Courtesy of The Black Library

Can you tell us about your novel Ahriman: Exile? The story and characters, specifically Ahriman. Is it action-oriented or slow-paced?

Ahriman: Exile is about Ahriman (of Chaos Sorcerer infamy) in the time after his banishment from the Planet of the Sorcerers. It starts with Ahriman in a very different place to what most people would expect. He has watched his Legion be destroyed by the Rubric he cast to save it. For once he has seen the limits of his knowledge, and seen that there are things that are beyond his grasp. The novel then follows his rise from that state to… something else.

How did you go on with writing for a famous Codex character such as Ahriman? Did Black Library approach you with the idea or was it your idea all along? I know that Black Library writers have favourite characters they want to write about.

It was an off the cuff remark that started it. I was trying to pitch another novel, and my editor was lukewarm about my idea. I said something like ‘well, I will just do an Ahriman book instead,’ and my editor blinked, then said ‘Ok, what would you do?’. It was not the response I was expecting, at all. At the time I thought that the Thousand Sons and Ahriman were being worked on by someone else. I also was fairly sure that they would not let me roll straight into such a key character. But there I was, with a big open ‘what you’ll you do?’ waiting to be answered. Luckily an idea came along just in time for me to reply. It changed a bit as I flesh it out, but the essence of that first idea became Ahriman: Exile.

What was the writing process for the book? Can you describe how you go about working on a novel?

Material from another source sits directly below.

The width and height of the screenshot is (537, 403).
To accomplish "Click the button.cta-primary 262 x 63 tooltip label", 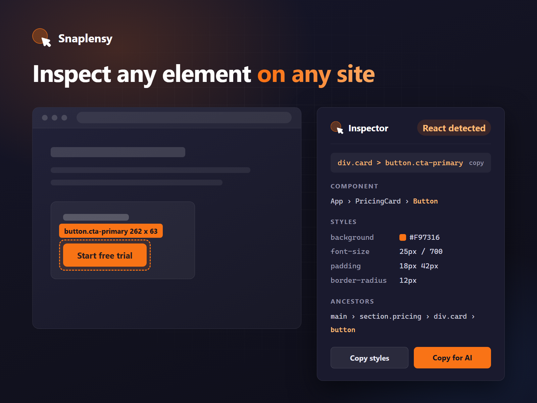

I tend to start with a single event, character or circumstance. I prod that first concept around in my head. Then I talk to people about it (editors, friends, other writers), and see if their eyes glaze over. If I get that response then I start again. I am lucky in that I have very inspiring friends and colleagues, who are not short on opinions. The best reactions are the negative ones, the times when they think that I have missed the point, or ignored something important. That’s the really good stuff, because it adds layers and hard edges to bounce off.
After that I write the idea down in as few words as possible. Can the idea be expressed simply and directly? Yes – good. No – start again. I plan. Bullet points and key story beats are hammered out.
I realise that I need an extra subplot because otherwise the whole thing is going to be like head butting through breeze block walls. I change the plan. I start writing, and try to hit key milestones by set times.
I realise, yet again, that the plan is just a map to save me if I get lost, and will have to be changed
Characters come and go, change names, change gender, change their role in the plot, and generally cause trouble on the page.
Eventually – after all the ups and downs of thinking its going well, knowing it’s not, believing it’s great, and being convinced it’s not – a rough draft turns up.
My long suffering alpha reader gets to batter through my mistakes. I redraft, moving big chunks of text around, scrapping scenes, burning word count down, adding stuff in and chopping it out.I put together a reading draft that looks close to the finished deal. The reading draft goes out to my beta readers (thanks, guys). I wait in a state of nervous tension for them to tell me it’s dull, or makes no sense, or that the bit that I really like is, in fact, pointless. The comments come back. I read them, alternating between joy and despair.I redraft again.
It goes to the editors, and the nervous tension starts again. Comments come back. More drafts appear. It goes to the copy editors and proof readers. More drafts.
Print galleys appear – ‘last chance to change that hideous typo you spotted on page 76…’ And then, at long last, like a dust covered traveller riding through a city’s gate, it’s printed, and becomes real. Simple, no?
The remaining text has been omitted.